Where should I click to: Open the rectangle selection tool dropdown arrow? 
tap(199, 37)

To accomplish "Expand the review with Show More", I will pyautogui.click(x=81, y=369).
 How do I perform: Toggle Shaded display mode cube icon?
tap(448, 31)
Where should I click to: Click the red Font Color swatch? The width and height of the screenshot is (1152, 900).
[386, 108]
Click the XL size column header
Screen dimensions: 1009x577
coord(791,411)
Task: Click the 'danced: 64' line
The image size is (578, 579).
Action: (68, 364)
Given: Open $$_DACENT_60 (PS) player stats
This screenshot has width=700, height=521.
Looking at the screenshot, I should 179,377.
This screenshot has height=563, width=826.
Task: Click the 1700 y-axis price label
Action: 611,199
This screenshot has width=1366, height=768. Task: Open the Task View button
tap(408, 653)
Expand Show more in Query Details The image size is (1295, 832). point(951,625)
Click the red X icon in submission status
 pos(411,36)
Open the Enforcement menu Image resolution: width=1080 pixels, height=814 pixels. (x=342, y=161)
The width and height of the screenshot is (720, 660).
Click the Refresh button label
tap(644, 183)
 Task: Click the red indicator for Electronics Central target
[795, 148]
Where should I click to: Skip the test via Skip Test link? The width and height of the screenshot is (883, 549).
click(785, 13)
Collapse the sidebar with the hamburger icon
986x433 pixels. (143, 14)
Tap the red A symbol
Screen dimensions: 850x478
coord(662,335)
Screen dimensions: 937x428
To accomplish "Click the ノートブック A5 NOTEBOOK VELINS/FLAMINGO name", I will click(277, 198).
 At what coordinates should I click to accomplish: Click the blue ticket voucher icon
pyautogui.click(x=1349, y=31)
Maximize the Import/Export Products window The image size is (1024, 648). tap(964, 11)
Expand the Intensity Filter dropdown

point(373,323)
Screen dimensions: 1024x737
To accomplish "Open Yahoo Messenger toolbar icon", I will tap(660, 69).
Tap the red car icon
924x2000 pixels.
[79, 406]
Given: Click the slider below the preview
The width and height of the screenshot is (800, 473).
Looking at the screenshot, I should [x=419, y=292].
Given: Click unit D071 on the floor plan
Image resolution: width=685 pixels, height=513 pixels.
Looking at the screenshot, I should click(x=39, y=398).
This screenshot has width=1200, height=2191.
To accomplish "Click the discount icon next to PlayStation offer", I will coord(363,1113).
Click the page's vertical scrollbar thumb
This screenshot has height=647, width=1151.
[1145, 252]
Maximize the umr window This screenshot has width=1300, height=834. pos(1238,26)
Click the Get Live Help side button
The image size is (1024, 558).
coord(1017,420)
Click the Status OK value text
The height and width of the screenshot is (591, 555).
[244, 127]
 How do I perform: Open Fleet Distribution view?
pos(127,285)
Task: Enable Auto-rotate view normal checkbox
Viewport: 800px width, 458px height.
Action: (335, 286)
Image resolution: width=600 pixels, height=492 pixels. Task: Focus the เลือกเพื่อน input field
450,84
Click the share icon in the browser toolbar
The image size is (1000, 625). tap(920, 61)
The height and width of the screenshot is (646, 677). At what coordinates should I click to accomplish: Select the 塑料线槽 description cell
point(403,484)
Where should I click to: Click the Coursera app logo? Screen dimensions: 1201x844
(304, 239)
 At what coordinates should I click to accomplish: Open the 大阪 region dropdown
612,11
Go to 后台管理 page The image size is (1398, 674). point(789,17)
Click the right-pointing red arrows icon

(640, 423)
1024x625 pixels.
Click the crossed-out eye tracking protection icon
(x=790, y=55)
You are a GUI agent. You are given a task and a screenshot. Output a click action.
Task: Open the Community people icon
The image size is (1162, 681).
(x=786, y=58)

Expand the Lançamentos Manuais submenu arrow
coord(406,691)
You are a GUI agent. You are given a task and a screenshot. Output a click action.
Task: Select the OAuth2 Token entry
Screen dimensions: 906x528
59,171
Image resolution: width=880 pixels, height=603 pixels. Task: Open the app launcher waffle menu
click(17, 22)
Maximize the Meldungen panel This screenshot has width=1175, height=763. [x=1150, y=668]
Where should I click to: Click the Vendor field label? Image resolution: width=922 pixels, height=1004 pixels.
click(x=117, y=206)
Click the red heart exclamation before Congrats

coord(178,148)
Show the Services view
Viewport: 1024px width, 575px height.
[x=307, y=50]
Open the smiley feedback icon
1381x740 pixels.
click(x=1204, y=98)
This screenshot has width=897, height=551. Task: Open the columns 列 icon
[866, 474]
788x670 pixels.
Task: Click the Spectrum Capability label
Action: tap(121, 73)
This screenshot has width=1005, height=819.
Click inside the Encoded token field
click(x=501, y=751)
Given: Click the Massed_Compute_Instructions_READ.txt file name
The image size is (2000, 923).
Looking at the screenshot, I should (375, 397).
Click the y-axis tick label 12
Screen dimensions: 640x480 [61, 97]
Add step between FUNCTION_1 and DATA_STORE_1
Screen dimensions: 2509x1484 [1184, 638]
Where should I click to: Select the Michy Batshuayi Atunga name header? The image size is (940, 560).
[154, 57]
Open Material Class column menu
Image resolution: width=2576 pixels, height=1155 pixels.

##############################

Repeat all the entries above without altering anything.

Response to this exercise -
Where should I click to: Open the rectangle selection tool dropdown arrow? 
tap(199, 37)

To accomplish "Expand the review with Show More", I will pyautogui.click(x=81, y=369).
 How do I perform: Toggle Shaded display mode cube icon?
tap(448, 31)
Where should I click to: Click the red Font Color swatch? The width and height of the screenshot is (1152, 900).
[386, 108]
Click the XL size column header
Screen dimensions: 1009x577
coord(791,411)
Task: Click the 'danced: 64' line
The image size is (578, 579).
Action: (68, 364)
Given: Open $$_DACENT_60 (PS) player stats
This screenshot has width=700, height=521.
Looking at the screenshot, I should 179,377.
This screenshot has height=563, width=826.
Task: Click the 1700 y-axis price label
Action: 611,199
This screenshot has width=1366, height=768. Task: Open the Task View button
tap(408, 653)
Expand Show more in Query Details The image size is (1295, 832). point(951,625)
Click the red X icon in submission status
 pos(411,36)
Open the Enforcement menu Image resolution: width=1080 pixels, height=814 pixels. (x=342, y=161)
The width and height of the screenshot is (720, 660).
Click the Refresh button label
tap(644, 183)
 Task: Click the red indicator for Electronics Central target
[795, 148]
Where should I click to: Skip the test via Skip Test link? The width and height of the screenshot is (883, 549).
click(785, 13)
Collapse the sidebar with the hamburger icon
986x433 pixels. (143, 14)
Tap the red A symbol
Screen dimensions: 850x478
coord(662,335)
Screen dimensions: 937x428
To accomplish "Click the ノートブック A5 NOTEBOOK VELINS/FLAMINGO name", I will click(277, 198).
 At what coordinates should I click to accomplish: Click the blue ticket voucher icon
pyautogui.click(x=1349, y=31)
Maximize the Import/Export Products window The image size is (1024, 648). tap(964, 11)
Expand the Intensity Filter dropdown

point(373,323)
Screen dimensions: 1024x737
To accomplish "Open Yahoo Messenger toolbar icon", I will tap(660, 69).
Tap the red car icon
924x2000 pixels.
[79, 406]
Given: Click the slider below the preview
The width and height of the screenshot is (800, 473).
Looking at the screenshot, I should [x=419, y=292].
Given: Click unit D071 on the floor plan
Image resolution: width=685 pixels, height=513 pixels.
Looking at the screenshot, I should click(x=39, y=398).
This screenshot has width=1200, height=2191.
To accomplish "Click the discount icon next to PlayStation offer", I will coord(363,1113).
Click the page's vertical scrollbar thumb
This screenshot has height=647, width=1151.
[1145, 252]
Maximize the umr window This screenshot has width=1300, height=834. pos(1238,26)
Click the Get Live Help side button
The image size is (1024, 558).
coord(1017,420)
Click the Status OK value text
The height and width of the screenshot is (591, 555).
[244, 127]
 How do I perform: Open Fleet Distribution view?
pos(127,285)
Task: Enable Auto-rotate view normal checkbox
Viewport: 800px width, 458px height.
Action: (335, 286)
Image resolution: width=600 pixels, height=492 pixels. Task: Focus the เลือกเพื่อน input field
450,84
Click the share icon in the browser toolbar
The image size is (1000, 625). tap(920, 61)
The height and width of the screenshot is (646, 677). At what coordinates should I click to accomplish: Select the 塑料线槽 description cell
point(403,484)
Where should I click to: Click the Coursera app logo? Screen dimensions: 1201x844
(304, 239)
 At what coordinates should I click to accomplish: Open the 大阪 region dropdown
612,11
Go to 后台管理 page The image size is (1398, 674). point(789,17)
Click the right-pointing red arrows icon

(640, 423)
1024x625 pixels.
Click the crossed-out eye tracking protection icon
(x=790, y=55)
You are a GUI agent. You are given a task and a screenshot. Output a click action.
Task: Open the Community people icon
The image size is (1162, 681).
(x=786, y=58)

Expand the Lançamentos Manuais submenu arrow
coord(406,691)
You are a GUI agent. You are given a task and a screenshot. Output a click action.
Task: Select the OAuth2 Token entry
Screen dimensions: 906x528
59,171
Image resolution: width=880 pixels, height=603 pixels. Task: Open the app launcher waffle menu
click(17, 22)
Maximize the Meldungen panel This screenshot has width=1175, height=763. [x=1150, y=668]
Where should I click to: Click the Vendor field label? Image resolution: width=922 pixels, height=1004 pixels.
click(x=117, y=206)
Click the red heart exclamation before Congrats

coord(178,148)
Show the Services view
Viewport: 1024px width, 575px height.
[x=307, y=50]
Open the smiley feedback icon
1381x740 pixels.
click(x=1204, y=98)
This screenshot has width=897, height=551. Task: Open the columns 列 icon
[866, 474]
788x670 pixels.
Task: Click the Spectrum Capability label
Action: tap(121, 73)
This screenshot has width=1005, height=819.
Click inside the Encoded token field
click(x=501, y=751)
Given: Click the Massed_Compute_Instructions_READ.txt file name
The image size is (2000, 923).
Looking at the screenshot, I should (375, 397).
Click the y-axis tick label 12
Screen dimensions: 640x480 [61, 97]
Add step between FUNCTION_1 and DATA_STORE_1
Screen dimensions: 2509x1484 [1184, 638]
Where should I click to: Select the Michy Batshuayi Atunga name header? The image size is (940, 560).
[154, 57]
Open Material Class column menu
Image resolution: width=2576 pixels, height=1155 pixels.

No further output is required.